━━━━━ Data provided

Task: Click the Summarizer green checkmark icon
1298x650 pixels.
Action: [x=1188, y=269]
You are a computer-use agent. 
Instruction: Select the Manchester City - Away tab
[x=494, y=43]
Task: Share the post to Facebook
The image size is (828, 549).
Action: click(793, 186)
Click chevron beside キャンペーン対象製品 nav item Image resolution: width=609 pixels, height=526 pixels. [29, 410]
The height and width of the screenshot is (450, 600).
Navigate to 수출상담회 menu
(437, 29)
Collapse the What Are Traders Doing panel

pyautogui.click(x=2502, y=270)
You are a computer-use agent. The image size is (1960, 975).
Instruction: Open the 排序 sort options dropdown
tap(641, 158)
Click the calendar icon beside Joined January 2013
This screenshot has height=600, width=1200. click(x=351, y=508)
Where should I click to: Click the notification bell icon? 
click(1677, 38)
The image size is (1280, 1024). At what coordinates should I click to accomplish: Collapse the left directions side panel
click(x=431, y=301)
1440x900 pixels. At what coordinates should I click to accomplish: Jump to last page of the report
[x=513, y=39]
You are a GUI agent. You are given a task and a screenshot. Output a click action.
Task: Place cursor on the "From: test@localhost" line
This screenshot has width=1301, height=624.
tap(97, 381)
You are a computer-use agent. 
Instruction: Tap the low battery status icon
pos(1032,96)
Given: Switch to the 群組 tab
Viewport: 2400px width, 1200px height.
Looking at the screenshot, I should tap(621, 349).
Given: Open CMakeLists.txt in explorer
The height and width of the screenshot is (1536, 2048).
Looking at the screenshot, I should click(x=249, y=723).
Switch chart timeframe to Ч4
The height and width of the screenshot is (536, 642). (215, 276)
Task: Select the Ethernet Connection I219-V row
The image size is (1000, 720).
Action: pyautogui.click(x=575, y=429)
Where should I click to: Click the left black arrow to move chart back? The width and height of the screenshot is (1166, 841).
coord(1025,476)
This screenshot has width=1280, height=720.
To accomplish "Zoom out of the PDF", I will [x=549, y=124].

━━━━━━━━━━

Put every nonblank line of the rows above into a Markdown table with two columns: No, which numbers the lines in order, and Line, which holds each line's text.

• _Task response_
| No | Line |
|---|---|
| 1 | Task: Click the Summarizer green checkmark icon |
| 2 | 1298x650 pixels. |
| 3 | Action: [x=1188, y=269] |
| 4 | You are a computer-use agent.  |
| 5 | Instruction: Select the Manchester City - Away tab |
| 6 | [x=494, y=43] |
| 7 | Task: Share the post to Facebook |
| 8 | The image size is (828, 549). |
| 9 | Action: click(793, 186) |
| 10 | Click chevron beside キャンペーン対象製品 nav item Image resolution: width=609 pixels, height=526 pixels. [29, 410] |
| 11 | The height and width of the screenshot is (450, 600). |
| 12 | Navigate to 수출상담회 menu |
| 13 | (437, 29) |
| 14 | Collapse the What Are Traders Doing panel |
| 15 | pyautogui.click(x=2502, y=270) |
| 16 | You are a computer-use agent. The image size is (1960, 975). |
| 17 | Instruction: Open the 排序 sort options dropdown |
| 18 | tap(641, 158) |
| 19 | Click the calendar icon beside Joined January 2013 |
| 20 | This screenshot has height=600, width=1200. click(x=351, y=508) |
| 21 | Where should I click to: Click the notification bell icon?  |
| 22 | click(1677, 38) |
| 23 | The image size is (1280, 1024). At what coordinates should I click to accomplish: Collapse the left directions side panel |
| 24 | click(x=431, y=301) |
| 25 | 1440x900 pixels. At what coordinates should I click to accomplish: Jump to last page of the report |
| 26 | [x=513, y=39] |
| 27 | You are a GUI agent. You are given a task and a screenshot. Output a click action. |
| 28 | Task: Place cursor on the "From: test@localhost" line |
| 29 | This screenshot has width=1301, height=624. |
| 30 | tap(97, 381) |
| 31 | You are a computer-use agent.  |
| 32 | Instruction: Tap the low battery status icon |
| 33 | pos(1032,96) |
| 34 | Given: Switch to the 群組 tab |
| 35 | Viewport: 2400px width, 1200px height. |
| 36 | Looking at the screenshot, I should tap(621, 349). |
| 37 | Given: Open CMakeLists.txt in explorer |
| 38 | The height and width of the screenshot is (1536, 2048). |
| 39 | Looking at the screenshot, I should click(x=249, y=723). |
| 40 | Switch chart timeframe to Ч4 |
| 41 | The height and width of the screenshot is (536, 642). (215, 276) |
| 42 | Task: Select the Ethernet Connection I219-V row |
| 43 | The image size is (1000, 720). |
| 44 | Action: pyautogui.click(x=575, y=429) |
| 45 | Where should I click to: Click the left black arrow to move chart back? The width and height of the screenshot is (1166, 841). |
| 46 | coord(1025,476) |
| 47 | This screenshot has width=1280, height=720. |
| 48 | To accomplish "Zoom out of the PDF", I will [x=549, y=124]. |